What you have to do>
Check each line of the data, and copy those where "Uncheck" appears.

Stored items>
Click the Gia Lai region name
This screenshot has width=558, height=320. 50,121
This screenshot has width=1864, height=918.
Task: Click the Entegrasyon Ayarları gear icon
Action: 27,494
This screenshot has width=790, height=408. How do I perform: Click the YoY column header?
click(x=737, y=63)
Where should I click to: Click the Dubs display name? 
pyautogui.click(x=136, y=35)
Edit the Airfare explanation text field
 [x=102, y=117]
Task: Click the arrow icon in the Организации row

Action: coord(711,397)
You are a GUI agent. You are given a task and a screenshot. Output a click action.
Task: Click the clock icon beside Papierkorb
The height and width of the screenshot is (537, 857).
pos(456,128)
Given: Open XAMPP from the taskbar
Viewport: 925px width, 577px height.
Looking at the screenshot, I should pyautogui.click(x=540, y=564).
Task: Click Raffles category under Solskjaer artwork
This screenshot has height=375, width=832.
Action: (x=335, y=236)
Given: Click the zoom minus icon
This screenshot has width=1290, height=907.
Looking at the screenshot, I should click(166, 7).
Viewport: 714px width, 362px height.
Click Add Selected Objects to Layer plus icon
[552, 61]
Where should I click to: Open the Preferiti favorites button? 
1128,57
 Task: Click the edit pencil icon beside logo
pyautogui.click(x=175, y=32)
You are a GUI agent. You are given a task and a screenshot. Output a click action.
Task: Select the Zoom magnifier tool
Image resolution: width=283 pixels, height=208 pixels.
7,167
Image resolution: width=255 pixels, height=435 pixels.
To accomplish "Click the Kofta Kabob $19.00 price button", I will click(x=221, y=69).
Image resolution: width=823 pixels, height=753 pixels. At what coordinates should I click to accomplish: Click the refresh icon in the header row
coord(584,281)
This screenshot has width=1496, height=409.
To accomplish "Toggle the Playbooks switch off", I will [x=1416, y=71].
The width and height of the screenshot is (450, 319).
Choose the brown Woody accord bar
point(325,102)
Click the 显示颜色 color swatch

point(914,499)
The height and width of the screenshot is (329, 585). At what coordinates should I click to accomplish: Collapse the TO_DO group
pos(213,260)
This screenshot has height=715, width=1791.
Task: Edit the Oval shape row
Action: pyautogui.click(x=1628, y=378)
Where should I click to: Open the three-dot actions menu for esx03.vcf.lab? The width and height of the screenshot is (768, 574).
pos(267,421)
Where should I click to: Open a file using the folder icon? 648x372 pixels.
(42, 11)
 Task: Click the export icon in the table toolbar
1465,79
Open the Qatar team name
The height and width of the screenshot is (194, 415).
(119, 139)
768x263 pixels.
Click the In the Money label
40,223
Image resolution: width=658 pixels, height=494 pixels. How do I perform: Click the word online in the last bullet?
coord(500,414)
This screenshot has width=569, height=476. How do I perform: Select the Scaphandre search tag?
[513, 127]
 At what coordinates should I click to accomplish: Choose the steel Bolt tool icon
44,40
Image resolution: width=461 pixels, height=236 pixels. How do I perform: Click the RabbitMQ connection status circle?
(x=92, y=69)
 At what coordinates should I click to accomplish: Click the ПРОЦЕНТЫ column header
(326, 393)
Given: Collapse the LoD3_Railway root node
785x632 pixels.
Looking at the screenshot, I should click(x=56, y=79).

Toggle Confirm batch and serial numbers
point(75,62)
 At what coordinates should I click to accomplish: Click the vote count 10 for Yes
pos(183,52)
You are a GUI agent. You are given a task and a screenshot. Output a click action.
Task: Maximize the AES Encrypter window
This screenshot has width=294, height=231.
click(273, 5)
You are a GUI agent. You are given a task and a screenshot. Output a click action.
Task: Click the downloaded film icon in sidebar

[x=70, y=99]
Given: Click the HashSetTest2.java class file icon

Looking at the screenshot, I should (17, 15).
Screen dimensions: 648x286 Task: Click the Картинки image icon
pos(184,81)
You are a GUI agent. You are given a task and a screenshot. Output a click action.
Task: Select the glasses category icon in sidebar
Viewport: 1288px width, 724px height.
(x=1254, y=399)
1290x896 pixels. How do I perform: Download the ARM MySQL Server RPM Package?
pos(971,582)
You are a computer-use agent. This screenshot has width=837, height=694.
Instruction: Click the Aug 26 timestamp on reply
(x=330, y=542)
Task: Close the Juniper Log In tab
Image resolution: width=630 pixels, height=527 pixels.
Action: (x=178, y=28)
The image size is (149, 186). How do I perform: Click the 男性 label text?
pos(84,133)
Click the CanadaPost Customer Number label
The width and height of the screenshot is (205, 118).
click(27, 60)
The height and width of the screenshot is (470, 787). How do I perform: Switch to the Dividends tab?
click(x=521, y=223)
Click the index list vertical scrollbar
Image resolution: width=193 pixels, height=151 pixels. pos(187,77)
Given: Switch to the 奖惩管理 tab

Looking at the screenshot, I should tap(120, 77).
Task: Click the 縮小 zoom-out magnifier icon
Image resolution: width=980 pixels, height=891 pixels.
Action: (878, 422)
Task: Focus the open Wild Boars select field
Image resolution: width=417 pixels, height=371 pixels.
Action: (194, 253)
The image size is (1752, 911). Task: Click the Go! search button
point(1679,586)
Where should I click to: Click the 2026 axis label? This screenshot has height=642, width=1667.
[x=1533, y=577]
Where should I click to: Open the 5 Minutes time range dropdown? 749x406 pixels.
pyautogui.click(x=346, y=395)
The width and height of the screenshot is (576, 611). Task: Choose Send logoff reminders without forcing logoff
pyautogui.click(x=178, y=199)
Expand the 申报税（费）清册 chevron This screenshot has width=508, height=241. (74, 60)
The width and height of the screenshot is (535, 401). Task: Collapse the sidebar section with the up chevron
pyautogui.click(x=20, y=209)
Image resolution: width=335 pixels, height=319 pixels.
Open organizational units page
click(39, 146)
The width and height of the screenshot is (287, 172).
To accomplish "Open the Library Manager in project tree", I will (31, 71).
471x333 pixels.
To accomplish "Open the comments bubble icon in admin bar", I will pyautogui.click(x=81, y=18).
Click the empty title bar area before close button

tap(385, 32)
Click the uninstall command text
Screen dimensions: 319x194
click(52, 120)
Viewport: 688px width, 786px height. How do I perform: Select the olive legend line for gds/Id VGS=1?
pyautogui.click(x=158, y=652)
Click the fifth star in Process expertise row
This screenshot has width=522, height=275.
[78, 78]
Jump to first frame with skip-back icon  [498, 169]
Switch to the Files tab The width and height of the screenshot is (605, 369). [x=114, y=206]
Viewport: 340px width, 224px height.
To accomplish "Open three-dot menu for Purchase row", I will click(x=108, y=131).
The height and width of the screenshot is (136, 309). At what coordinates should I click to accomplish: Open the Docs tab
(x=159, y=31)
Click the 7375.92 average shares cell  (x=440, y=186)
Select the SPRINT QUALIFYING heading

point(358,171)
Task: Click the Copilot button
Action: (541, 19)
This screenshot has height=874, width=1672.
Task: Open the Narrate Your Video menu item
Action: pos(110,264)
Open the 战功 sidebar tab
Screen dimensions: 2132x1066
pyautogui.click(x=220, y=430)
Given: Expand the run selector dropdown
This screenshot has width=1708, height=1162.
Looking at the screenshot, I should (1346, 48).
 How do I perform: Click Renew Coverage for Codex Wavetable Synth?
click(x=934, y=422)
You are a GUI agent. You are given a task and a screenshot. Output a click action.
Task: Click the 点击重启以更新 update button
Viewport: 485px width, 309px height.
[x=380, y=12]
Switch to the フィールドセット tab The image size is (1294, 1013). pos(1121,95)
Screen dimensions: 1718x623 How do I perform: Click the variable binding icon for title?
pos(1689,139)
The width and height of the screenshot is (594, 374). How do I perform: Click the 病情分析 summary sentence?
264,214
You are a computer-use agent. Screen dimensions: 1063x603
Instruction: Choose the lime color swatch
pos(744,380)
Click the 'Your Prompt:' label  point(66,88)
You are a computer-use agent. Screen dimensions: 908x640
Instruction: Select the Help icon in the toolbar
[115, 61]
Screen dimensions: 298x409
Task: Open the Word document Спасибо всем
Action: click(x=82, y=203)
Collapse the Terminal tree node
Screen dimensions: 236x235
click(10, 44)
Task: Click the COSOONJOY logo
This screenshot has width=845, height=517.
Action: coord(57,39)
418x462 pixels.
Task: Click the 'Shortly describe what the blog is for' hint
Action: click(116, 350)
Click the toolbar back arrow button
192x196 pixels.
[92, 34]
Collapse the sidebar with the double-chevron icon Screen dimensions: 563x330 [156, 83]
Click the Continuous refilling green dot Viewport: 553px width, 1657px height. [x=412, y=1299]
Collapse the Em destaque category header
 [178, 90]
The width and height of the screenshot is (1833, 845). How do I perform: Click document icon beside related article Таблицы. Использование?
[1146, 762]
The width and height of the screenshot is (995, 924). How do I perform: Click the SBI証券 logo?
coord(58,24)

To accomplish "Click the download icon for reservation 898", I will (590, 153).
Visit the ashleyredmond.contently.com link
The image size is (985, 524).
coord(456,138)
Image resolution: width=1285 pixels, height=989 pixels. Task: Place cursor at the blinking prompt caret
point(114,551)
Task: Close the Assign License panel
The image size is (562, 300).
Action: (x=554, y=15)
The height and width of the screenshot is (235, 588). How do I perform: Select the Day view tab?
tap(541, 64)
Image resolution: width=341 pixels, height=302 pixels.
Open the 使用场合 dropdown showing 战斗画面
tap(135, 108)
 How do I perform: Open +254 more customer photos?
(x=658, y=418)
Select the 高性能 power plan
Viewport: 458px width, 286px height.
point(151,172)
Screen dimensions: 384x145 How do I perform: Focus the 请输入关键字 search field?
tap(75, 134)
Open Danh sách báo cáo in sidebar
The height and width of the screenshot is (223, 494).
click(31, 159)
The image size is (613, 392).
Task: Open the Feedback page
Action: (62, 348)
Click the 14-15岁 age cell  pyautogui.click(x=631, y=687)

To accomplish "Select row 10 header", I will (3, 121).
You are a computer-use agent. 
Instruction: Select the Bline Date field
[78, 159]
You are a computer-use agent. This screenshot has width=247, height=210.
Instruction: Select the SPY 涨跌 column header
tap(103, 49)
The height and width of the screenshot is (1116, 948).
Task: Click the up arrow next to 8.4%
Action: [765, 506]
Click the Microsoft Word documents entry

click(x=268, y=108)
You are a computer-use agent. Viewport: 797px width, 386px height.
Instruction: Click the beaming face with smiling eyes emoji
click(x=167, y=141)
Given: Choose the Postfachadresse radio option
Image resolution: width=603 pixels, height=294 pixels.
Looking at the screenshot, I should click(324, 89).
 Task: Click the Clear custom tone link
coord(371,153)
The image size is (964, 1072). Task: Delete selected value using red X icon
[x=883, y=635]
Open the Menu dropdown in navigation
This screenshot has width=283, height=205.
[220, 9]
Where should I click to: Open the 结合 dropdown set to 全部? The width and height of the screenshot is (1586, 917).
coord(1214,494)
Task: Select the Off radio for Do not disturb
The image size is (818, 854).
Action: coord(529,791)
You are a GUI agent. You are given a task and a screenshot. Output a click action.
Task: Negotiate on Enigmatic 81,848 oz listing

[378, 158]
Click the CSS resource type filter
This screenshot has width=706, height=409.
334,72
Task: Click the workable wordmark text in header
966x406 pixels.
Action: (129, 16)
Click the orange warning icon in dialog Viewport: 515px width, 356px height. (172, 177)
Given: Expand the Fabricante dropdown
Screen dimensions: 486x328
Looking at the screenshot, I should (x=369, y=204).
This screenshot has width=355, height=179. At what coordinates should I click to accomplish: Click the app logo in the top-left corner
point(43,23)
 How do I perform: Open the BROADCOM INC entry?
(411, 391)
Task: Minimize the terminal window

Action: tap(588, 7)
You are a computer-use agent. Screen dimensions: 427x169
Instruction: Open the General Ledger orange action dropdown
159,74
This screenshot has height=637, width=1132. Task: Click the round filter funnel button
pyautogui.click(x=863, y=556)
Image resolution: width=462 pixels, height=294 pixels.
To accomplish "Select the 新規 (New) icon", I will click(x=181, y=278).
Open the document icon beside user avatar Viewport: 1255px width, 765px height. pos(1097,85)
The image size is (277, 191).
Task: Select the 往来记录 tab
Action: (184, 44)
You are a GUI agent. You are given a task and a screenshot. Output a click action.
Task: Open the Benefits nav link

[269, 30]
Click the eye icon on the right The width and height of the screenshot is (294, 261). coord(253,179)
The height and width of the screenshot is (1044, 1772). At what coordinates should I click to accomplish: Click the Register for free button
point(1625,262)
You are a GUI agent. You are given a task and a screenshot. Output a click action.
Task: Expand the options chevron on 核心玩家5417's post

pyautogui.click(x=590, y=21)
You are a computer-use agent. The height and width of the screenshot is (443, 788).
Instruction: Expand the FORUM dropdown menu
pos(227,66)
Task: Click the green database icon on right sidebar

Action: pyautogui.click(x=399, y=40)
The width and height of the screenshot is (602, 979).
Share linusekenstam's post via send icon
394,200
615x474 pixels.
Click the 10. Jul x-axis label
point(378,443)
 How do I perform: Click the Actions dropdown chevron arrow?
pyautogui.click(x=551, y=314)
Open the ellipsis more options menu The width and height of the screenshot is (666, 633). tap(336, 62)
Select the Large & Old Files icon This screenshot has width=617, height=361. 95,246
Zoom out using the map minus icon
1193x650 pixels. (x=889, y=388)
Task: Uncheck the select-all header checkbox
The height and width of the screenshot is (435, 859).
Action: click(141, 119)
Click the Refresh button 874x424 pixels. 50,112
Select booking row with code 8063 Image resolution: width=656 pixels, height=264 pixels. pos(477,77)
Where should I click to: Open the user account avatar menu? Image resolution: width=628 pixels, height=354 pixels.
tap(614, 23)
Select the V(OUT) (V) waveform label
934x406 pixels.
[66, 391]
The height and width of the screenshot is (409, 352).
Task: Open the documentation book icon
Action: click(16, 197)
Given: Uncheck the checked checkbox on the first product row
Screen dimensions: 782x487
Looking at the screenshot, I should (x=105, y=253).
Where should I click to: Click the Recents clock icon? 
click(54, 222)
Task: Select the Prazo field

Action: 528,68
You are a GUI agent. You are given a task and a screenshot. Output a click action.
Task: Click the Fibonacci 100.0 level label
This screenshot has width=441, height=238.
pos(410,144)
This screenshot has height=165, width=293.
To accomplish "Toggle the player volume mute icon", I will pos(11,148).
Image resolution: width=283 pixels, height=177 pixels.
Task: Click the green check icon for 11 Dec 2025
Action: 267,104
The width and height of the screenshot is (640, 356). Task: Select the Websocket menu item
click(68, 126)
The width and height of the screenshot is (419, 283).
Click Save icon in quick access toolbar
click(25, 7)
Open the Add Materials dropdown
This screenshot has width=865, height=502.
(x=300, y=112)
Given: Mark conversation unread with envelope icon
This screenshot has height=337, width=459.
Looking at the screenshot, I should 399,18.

Written response>
Task: Uncheck the select-all header checkbox
Given: Uncheck the checked checkbox on the first product row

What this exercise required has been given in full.